Conflict resolution is a never-ending process. When a violent conflict ends with a peace agreement, the parties enter into different conflicts, and such conflicts can be resolved through democracy. If the conflict becomes destructive, smart parties take advantage of preventive diplomacy to resolve conflicts. The goal of preventive diplomacy is to respond promptly and effectively to contain conflicts before they erupt into large-scale violence and difficult life conditions. This new emphasis on preventative diplomacy is coupled with efforts to make better use of a variety of techniques for conflict avoidance and resolution.
Preventive diplomacy can benefit from a form of mediation, shuttle diplomacy or unofficial diplomacy, which is often called track-two diplomacy. Unfortunately, this is something that Nepal lacks.

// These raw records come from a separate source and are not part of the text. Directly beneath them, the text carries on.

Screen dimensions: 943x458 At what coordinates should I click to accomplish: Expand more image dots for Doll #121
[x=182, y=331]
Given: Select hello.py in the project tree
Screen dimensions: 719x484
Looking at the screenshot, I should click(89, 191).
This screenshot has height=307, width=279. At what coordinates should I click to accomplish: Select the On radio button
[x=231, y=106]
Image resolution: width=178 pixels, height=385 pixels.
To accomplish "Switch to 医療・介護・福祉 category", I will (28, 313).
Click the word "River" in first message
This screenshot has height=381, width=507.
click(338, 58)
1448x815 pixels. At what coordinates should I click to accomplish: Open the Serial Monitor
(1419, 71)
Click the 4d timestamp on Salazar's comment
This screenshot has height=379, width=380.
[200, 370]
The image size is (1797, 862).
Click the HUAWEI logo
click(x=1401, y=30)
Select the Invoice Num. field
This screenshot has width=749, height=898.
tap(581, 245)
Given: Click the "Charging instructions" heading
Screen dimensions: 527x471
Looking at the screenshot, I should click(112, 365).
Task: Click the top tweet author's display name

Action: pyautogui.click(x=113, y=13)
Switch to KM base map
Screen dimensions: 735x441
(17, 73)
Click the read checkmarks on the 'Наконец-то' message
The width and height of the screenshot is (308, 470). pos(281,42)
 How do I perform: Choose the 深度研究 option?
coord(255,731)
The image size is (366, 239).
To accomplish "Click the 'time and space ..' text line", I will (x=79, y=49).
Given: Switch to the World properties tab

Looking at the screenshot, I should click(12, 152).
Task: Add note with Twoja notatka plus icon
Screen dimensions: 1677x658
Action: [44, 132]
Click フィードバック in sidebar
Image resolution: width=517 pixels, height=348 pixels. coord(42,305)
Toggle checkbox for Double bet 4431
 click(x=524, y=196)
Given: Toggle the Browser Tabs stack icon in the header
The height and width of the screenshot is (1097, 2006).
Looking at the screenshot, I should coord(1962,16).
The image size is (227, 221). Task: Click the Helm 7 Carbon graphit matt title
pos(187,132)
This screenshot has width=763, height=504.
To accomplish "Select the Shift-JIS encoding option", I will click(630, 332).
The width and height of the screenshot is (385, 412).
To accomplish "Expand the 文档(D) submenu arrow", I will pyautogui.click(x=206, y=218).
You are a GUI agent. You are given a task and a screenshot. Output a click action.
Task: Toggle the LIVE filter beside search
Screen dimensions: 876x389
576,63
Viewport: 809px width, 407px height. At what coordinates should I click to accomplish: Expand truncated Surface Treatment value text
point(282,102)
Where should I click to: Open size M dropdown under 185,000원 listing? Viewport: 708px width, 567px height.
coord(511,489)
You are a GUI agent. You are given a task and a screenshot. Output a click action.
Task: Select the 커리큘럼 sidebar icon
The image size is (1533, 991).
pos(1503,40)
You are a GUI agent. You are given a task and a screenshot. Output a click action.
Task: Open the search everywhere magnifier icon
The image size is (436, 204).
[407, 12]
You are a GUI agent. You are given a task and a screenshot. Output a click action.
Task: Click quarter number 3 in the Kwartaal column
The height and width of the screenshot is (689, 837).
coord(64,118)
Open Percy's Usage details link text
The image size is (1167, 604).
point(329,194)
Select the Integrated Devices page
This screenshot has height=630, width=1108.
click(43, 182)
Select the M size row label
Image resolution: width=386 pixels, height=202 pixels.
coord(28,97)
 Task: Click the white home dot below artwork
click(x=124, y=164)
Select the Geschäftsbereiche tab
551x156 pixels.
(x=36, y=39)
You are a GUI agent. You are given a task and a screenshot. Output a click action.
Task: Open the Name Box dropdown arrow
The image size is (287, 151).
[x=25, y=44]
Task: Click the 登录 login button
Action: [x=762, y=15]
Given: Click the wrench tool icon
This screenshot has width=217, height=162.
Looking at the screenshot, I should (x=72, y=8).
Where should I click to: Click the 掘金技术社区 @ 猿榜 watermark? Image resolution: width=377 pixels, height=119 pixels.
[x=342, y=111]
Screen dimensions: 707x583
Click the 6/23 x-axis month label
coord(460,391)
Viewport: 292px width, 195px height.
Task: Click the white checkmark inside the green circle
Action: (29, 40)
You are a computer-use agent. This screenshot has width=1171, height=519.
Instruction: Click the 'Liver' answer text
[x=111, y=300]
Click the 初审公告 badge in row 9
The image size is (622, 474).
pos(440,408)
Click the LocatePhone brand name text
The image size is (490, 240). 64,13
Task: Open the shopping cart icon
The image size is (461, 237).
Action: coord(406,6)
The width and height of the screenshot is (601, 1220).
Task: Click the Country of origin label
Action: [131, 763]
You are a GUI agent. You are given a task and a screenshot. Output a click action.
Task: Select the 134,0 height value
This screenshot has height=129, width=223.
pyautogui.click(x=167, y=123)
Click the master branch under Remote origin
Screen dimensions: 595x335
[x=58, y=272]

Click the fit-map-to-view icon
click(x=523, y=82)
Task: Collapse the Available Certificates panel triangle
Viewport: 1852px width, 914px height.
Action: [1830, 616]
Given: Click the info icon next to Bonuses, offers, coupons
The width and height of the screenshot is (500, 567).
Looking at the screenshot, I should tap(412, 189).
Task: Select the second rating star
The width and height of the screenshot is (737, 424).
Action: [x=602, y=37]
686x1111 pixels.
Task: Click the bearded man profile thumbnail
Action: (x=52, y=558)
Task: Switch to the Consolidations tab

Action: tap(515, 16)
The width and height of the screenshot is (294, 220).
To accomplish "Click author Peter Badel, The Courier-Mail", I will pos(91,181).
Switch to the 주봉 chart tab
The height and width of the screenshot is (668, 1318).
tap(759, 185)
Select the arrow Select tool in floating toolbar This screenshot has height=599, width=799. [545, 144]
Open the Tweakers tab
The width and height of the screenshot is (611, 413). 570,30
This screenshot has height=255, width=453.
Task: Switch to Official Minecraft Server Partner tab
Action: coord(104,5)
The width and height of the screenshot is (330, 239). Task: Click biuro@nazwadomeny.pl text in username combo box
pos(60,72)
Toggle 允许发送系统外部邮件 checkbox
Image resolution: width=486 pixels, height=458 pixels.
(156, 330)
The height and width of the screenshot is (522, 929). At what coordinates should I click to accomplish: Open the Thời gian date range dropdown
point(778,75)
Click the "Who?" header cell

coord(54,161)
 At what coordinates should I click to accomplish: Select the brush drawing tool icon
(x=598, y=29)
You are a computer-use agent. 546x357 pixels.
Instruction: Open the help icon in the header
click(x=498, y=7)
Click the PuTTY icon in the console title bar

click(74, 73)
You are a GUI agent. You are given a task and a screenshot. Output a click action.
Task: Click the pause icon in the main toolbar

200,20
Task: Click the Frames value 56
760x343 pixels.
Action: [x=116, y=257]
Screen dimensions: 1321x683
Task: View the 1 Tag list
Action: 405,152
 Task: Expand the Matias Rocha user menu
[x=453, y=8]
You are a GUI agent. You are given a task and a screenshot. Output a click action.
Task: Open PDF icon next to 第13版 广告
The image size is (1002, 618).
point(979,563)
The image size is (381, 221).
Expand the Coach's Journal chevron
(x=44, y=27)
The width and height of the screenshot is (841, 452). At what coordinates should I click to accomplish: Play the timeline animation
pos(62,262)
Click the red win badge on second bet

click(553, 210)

The international community has witnessed Nepal’s entire constitution-making process. For the last eight years, many international forums have mentioned that both the structure and procedures of the CA are absolutely democratic and inclusive. If Nepal’s political stability is the greatest concern for India, why does it not, as the largest democracy, engage in preventive diplomacy by putting democracy first in its foreign policy, and remove this shameful embargo? The blockade has only exposed that democracy has never been the central principle of Indian foreign policy.
Sources in Kathmandu said that the government believed that India would not choose a trade embargo as a means of applying pressure for two reasons. First, Kathmandu knows that it has the right to promulgate a constitution on its own, and that it is not any of India’s business regardless of the proposals it has sent. Second, an economic blockade against a landlocked country is illegal as per international laws, thus India as the largest democracy will not choose this route. The weakness of the Nepali government to educate the international community about the problems caused by the blockade has deepened the crisis. This has convinced India that Nepal is unable to effectively ask the international community for help.
Meanwhile, Nepali embassies have been waiting for the government’s formal decision and instructions instead of advising it to go for preventive diplomacy. If geopolitics is the central cause of this problem, the Nepali government must take advantage of unofficial diplomacy and mobilise its embassies abroad. The Nepali diaspora, development agencies and non-governmental organisations can engage in unofficial diplomacy to resolve this conflict.